Understanding wealth inequality is critical if we believe, and I think most of us do, advancements in racial equality are likely to have an impact on reducing poverty. “For the black poor,” writes Gates, “real progress [against poverty] may come only once they have an ownership stake in American society.” And that is why reducing the wealth gap and boosting asset building opportunities is so important. Asset building is about expanding the “ownership society,” bringing people in who have been excluded and therefore haven’t had a real chance to get ahead.
Gates is not the first scholar to idenitfy the racial wealth gap—that would be Melvin Oliver and Thomas Shapiro, coauthors of the 1995 book Black Wealth/White Wealth—but it sounds like Gates is doing some fascinating work on the subject.
I have been studying the family trees of 20 successful African-Americans, people in fields ranging from entertainment and sports (Oprah Winfrey, the track star Jackie Joyner-Kersee) to space travel and medicine (the astronaut Mae Jemison and Ben Carson, a pediatric neurosurgeon).
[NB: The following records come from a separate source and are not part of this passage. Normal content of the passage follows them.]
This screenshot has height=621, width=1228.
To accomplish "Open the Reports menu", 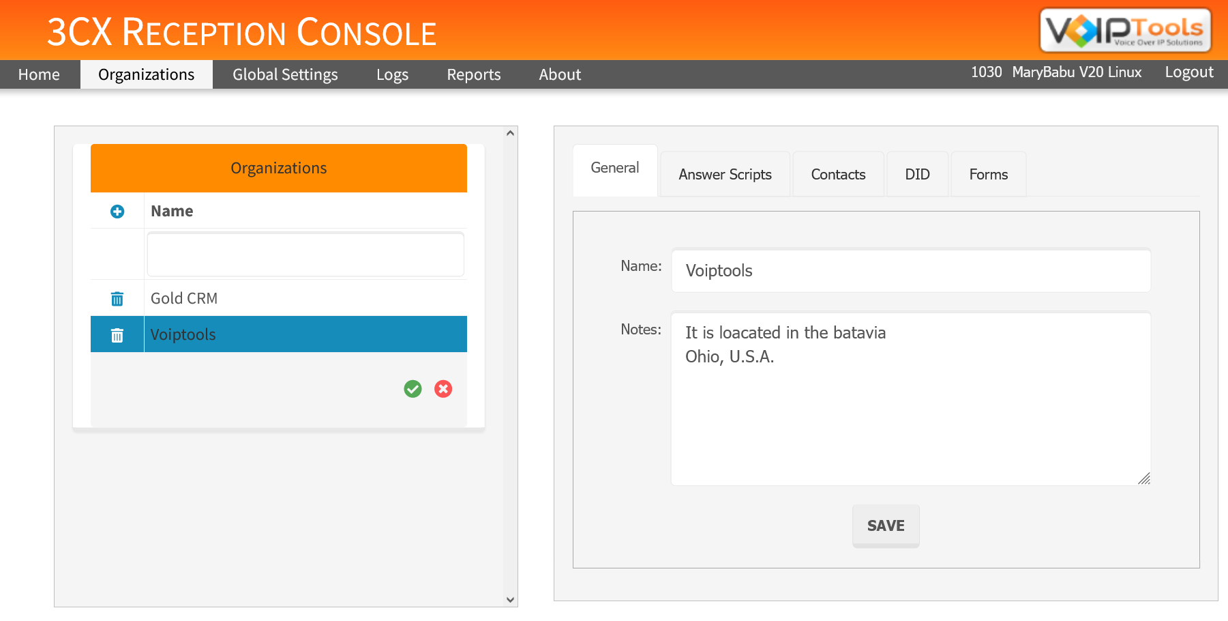I will (473, 74).
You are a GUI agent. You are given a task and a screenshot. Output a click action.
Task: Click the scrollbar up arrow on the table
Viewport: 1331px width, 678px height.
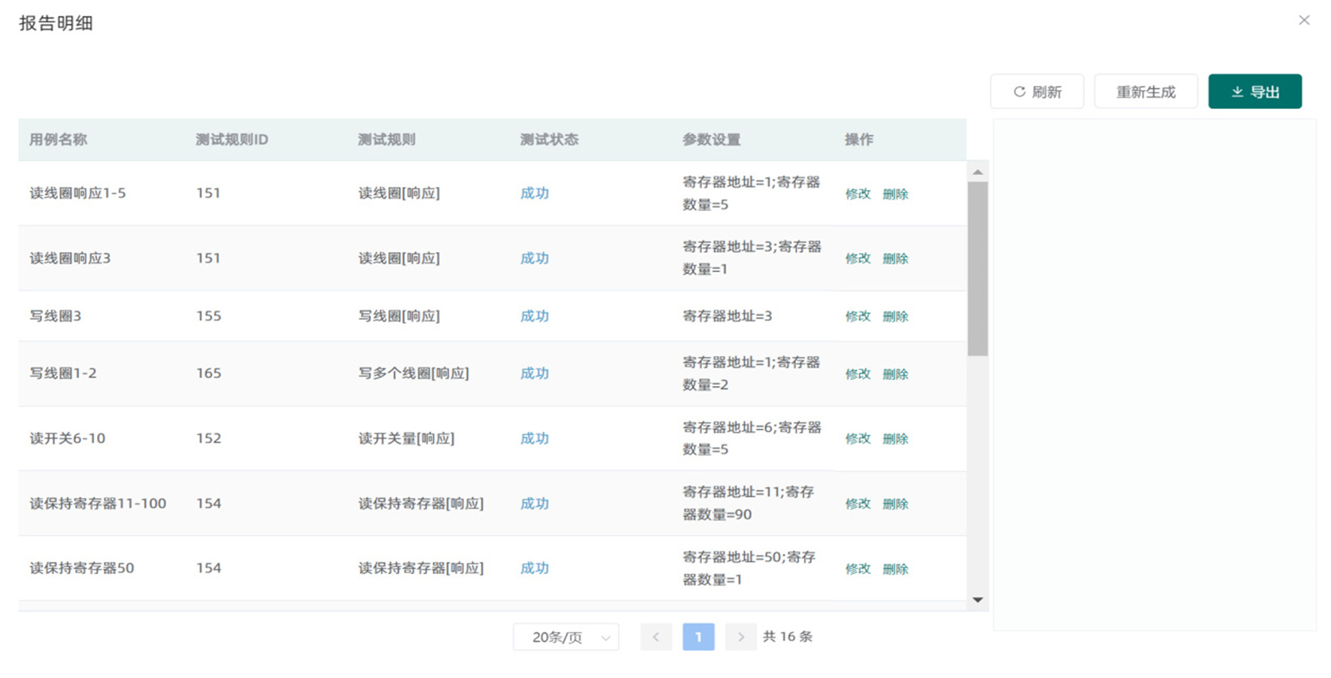point(977,172)
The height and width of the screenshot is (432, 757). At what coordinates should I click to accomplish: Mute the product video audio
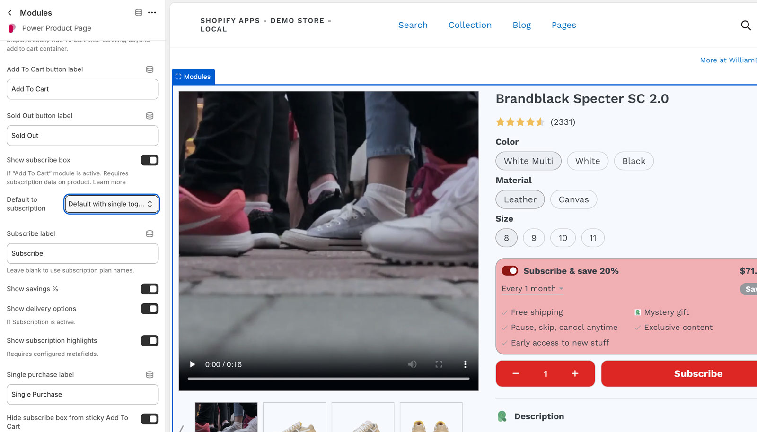[412, 364]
And I’ve seen an astonishing pattern: 15 of the 20 descend from at least one line of former slaves who managed to obtain property by 1920 — a time when only 25 percent of all African-American families owned property.
Now fifteen to twenty families is not a definitive sample, especially when the researcher can cherry pick the families he wants to study, but the general point he makes in this article reinforces what other scholars have already said, including Oliver and Shapiro.
I like this article by Gates obviously because it raises an issue we deal with in the 2008 Hunger Report, raising it to the attention of a lot more people than we can ever hope to reach with our report. I also like it because it says something very important about asset building, and I appreciate that it is Gates who says it. As he puts it, “People who own property feel a sense of ownership in their future and their society. They study, save, work, strive and vote. And people trapped in a culture of tenancy do not.” This may sound like the classic conservative creed, but no one familiar with Gates is going to confuse him with George W. Bush. Asset building bothers a lot of prgressives because it sounds much like what conservative welfare reformers have always championed: greater personal responsibility. I've yet to meet anyone who actually works with poor people who doesn't think personal responsibility is important. My advice to stubborn progressives: "Get over it."
People who have studied the racial wealth gap closely believe it should move to the front of the civil rights agenda. That sounds right to me. Asset inequality is not exclusively a racial issue. It’s just the relationship between asset inequality and poverty is so much more striking when race is factored into the equation. Our discussion of asset building in the 2008 Hunger Report is a first step for the Institute in helping Bread for the World and its members expand their thinking about ways to help US families in poverty and families at risk of poverty—and it is a bold step forward.